Da quanto detto risulta evidente che la distinzione tra gli interessi appena delineata non è fondata sul valore o sul pregio comparativo, ma sulle modalità di soddisfazione degli stessi interessi: è, infatti, in virtù di questo parametro che determinati interessi rimangono nella sfera privata, mentre altri vengono trasferiti sul piano collettivo (o pubblico). Per comprendere quanto detto, facciamo un esempio: è difficile trovare un interesse più essenziale del cibo, necessario per soddisfare un bisogno elementare; eppure, in quasi tutte le civiltà, l’ agricoltura è stata praticata dai privati nella forma dell’ autoproduzione (prima) e del mercato (poi); allo stesso modo, l’ interesse a circolare corrisponde anch’ esso ad un bisogno essenziale, ma certamente meno essenziale del bisogno del cibo (si può sopravvivere stando sempre nello stesso posto, non si può sopravvivere senza mangiare); eppure dappertutto la libertà di circolazione viene esercitata a mezzo di infrastrutture e di servizi pubblici.

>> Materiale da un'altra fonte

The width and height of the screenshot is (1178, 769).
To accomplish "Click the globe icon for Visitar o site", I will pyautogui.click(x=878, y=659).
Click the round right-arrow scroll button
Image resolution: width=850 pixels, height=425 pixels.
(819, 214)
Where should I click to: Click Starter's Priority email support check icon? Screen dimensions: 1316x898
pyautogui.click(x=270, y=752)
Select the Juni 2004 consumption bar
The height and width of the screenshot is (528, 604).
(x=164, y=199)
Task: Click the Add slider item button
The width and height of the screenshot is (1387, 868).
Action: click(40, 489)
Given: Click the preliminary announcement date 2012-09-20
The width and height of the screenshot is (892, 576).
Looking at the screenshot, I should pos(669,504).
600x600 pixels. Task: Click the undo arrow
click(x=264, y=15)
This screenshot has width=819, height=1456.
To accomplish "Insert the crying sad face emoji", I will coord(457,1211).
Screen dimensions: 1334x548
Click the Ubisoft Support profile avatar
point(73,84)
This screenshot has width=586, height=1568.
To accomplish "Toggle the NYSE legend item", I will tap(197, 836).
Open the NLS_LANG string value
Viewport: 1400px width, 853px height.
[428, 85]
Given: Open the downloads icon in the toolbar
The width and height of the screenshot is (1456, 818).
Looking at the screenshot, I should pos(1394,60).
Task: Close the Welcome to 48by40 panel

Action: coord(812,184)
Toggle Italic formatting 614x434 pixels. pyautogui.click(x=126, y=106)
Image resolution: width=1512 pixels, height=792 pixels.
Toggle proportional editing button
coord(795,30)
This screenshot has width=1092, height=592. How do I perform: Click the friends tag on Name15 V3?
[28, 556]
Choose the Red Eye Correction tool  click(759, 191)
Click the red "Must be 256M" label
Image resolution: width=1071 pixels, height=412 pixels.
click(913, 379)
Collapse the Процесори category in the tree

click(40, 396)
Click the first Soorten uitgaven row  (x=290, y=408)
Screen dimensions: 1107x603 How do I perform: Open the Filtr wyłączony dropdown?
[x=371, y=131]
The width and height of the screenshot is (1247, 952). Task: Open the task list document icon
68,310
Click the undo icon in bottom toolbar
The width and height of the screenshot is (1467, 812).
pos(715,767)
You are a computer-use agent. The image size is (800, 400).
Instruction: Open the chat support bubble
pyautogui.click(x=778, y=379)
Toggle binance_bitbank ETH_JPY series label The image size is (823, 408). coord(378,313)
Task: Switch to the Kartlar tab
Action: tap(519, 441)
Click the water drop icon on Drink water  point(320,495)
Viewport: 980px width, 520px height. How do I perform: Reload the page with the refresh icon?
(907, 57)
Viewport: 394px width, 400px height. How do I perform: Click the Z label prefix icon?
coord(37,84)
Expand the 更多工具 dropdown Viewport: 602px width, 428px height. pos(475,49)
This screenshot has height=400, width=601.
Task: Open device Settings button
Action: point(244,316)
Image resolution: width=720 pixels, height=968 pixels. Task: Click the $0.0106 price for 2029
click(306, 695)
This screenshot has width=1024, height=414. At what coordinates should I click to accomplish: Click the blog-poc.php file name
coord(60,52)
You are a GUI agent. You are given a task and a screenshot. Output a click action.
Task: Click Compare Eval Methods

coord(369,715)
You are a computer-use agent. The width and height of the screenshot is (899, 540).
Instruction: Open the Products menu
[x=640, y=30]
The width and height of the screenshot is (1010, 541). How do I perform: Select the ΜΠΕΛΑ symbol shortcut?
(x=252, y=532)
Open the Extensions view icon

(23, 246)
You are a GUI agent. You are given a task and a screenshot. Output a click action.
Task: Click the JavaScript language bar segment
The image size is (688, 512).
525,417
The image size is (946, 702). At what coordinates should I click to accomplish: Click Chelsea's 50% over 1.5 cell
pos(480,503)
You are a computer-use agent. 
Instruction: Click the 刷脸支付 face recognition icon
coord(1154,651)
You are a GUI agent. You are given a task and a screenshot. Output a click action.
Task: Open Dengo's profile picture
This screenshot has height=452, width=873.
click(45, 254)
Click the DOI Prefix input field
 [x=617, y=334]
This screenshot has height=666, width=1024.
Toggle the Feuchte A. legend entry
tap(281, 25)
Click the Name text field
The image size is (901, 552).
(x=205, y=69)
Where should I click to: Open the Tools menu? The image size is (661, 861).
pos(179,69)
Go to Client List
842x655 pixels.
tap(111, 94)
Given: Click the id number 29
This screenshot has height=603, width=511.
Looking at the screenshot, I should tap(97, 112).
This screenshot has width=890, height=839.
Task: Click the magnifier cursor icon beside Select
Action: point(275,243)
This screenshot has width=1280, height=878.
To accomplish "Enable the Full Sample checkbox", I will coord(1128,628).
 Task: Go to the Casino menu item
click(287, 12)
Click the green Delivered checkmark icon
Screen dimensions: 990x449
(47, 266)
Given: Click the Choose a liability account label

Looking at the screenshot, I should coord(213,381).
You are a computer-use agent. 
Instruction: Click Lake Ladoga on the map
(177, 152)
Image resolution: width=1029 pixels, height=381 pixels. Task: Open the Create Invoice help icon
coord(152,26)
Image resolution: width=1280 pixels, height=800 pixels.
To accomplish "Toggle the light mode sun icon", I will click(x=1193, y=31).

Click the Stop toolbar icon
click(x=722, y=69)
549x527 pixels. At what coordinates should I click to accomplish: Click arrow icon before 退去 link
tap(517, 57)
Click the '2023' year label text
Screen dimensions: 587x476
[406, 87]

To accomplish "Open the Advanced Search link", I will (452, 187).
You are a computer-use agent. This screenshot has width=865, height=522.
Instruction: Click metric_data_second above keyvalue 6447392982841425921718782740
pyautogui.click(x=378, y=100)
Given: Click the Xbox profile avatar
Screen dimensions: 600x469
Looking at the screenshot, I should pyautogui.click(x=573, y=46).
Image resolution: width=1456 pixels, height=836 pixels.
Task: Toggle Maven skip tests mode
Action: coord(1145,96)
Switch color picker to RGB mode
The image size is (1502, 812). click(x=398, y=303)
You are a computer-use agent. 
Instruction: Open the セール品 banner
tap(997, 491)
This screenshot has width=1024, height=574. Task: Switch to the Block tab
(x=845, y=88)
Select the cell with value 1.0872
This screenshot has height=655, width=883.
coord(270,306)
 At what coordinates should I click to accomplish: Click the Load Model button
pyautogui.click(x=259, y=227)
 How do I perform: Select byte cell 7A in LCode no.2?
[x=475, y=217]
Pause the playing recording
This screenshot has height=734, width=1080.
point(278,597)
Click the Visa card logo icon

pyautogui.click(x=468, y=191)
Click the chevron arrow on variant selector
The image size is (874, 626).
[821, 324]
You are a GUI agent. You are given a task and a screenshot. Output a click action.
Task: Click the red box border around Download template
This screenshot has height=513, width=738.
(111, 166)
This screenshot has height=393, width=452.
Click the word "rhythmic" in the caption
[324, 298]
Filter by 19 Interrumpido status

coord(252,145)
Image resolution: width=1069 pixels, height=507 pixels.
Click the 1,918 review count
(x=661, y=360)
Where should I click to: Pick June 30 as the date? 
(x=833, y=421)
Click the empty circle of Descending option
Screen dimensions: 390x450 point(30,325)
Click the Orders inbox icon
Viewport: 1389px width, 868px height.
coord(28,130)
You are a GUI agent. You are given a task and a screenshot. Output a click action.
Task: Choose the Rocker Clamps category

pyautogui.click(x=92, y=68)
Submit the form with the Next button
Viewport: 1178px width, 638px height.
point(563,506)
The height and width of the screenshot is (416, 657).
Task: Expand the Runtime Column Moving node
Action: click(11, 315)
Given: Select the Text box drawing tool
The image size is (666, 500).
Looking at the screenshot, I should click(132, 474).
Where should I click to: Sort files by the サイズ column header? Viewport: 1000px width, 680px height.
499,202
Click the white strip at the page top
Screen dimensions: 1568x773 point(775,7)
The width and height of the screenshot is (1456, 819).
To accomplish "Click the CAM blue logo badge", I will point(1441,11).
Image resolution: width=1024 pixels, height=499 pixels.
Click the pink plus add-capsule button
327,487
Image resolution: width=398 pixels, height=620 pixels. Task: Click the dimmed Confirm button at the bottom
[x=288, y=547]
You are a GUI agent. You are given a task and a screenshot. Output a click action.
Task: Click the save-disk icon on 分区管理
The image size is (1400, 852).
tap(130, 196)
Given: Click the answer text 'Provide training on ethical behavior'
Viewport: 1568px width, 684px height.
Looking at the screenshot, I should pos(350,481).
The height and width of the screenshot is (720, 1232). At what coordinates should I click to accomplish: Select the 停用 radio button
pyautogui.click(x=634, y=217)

Dagli esempi avanzati si capisce, pertanto, che gli interessi generali e gli interessi pubblici, nella prospettiva del singolo, non sono interessi più elevati di tanti altri interessi che rimangono privati; si tratta soltanto di interessi che non possono essere soddisfatti se non con l’ intervento pubblico.

Gli interessi non pubblicizzabili

Non bisogna, però, credere che il processo di moltiplicazione degli interessi sia inarrestabile. Un primo vincolo, infatti, discende dalle costituzioni; ogni costituzione indica (al legislatore) interessi (pubblici) da perseguire, ma nello stesso tempo esclude o vieta che altri interessi siano assunti nella sfera pubblica e qualificati come interessi pubblici: ad es., la Costituzione italiana, mentre, da un lato, impone di organizzare un sistema di sicurezza sociale, una scuola pubblica per tutti gli ordini e gradi, un sistema di assistenza per i cittadini inabili al lavoro e sprovvisti dei mezzi necessari per vivere, dall’ altro, ci dice anche che determinati interessi non possono essere qualificati come interessi pubblici: così, ad es., l’ affermazione della libertà sindacale esclude che i sindacati possano essere qualificati come enti pubblici; così come non possono essere enti pubblici i partiti politici [infatti, la libertà sindacale e partitica, che include anche l’ opzione negativa (cioè, la libertà di non iscriversi ad alcun sindacato o ad alcun partito), comporta che gli interessi tutelati da organismi del genere non possono essere, per definizione, interessi pubblici].

Il secondo limite a carico del legislatore ordinario deriva, invece, dai vincoli europei: il diritto europeo vincola, infatti, il legislatore italiano nella determinazione degli interessi pubblici da soddisfare attraverso la disciplina della politica economica e monetaria.